**What is needed:**
Retype the lines from the very first one up to and including the line containing "The width and", with every character unchanged.

**Data to process:**
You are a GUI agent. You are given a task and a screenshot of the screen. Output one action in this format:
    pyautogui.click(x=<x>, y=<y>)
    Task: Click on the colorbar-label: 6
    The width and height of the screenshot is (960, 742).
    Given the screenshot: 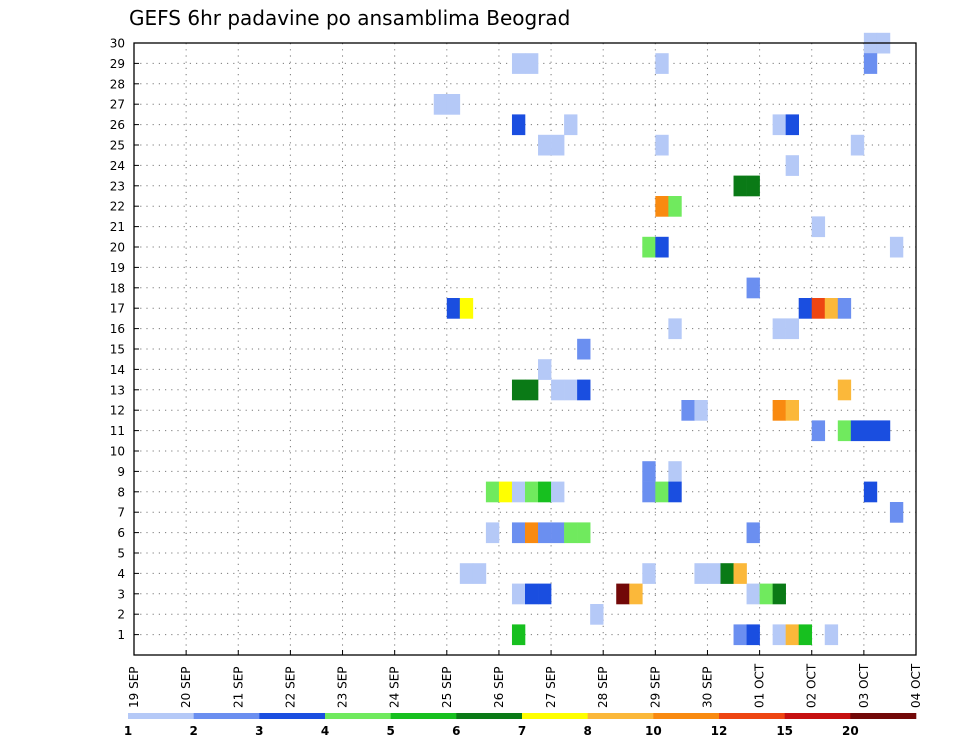 What is the action you would take?
    pyautogui.click(x=456, y=731)
    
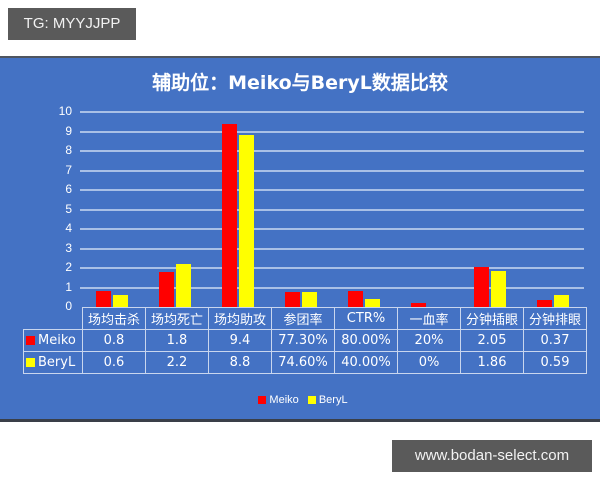  I want to click on meiko-swatch-icon, so click(30, 340).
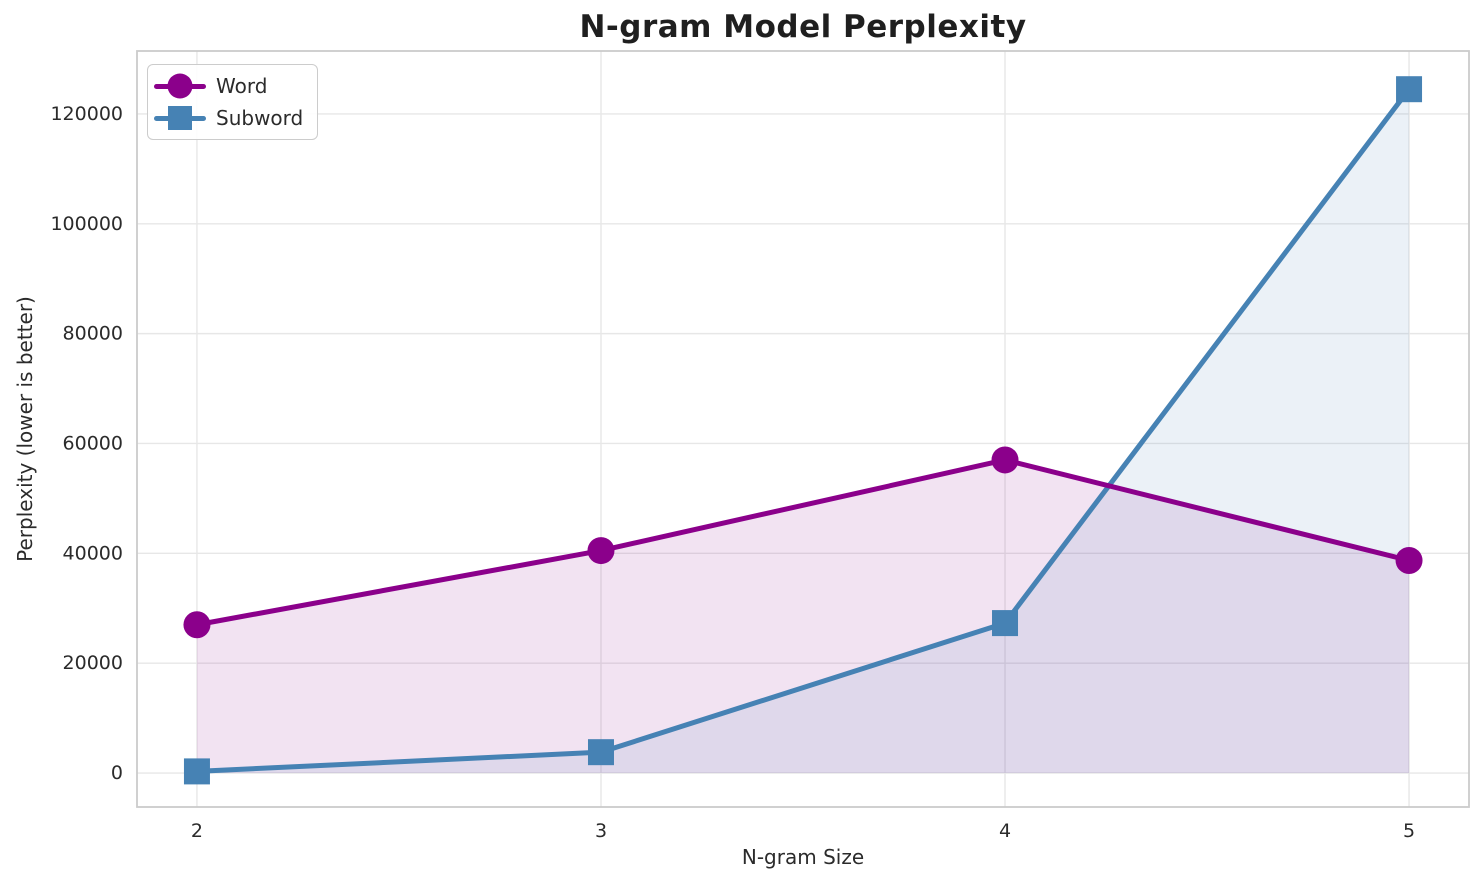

**Task result:**
You are a GUI agent. You are given a task and a screenshot of the screen. Output one action in this format:
    pyautogui.click(x=<x>, y=<y>)
    Task: Click on the colorbar-label: 6
    The width and height of the screenshot is (960, 742).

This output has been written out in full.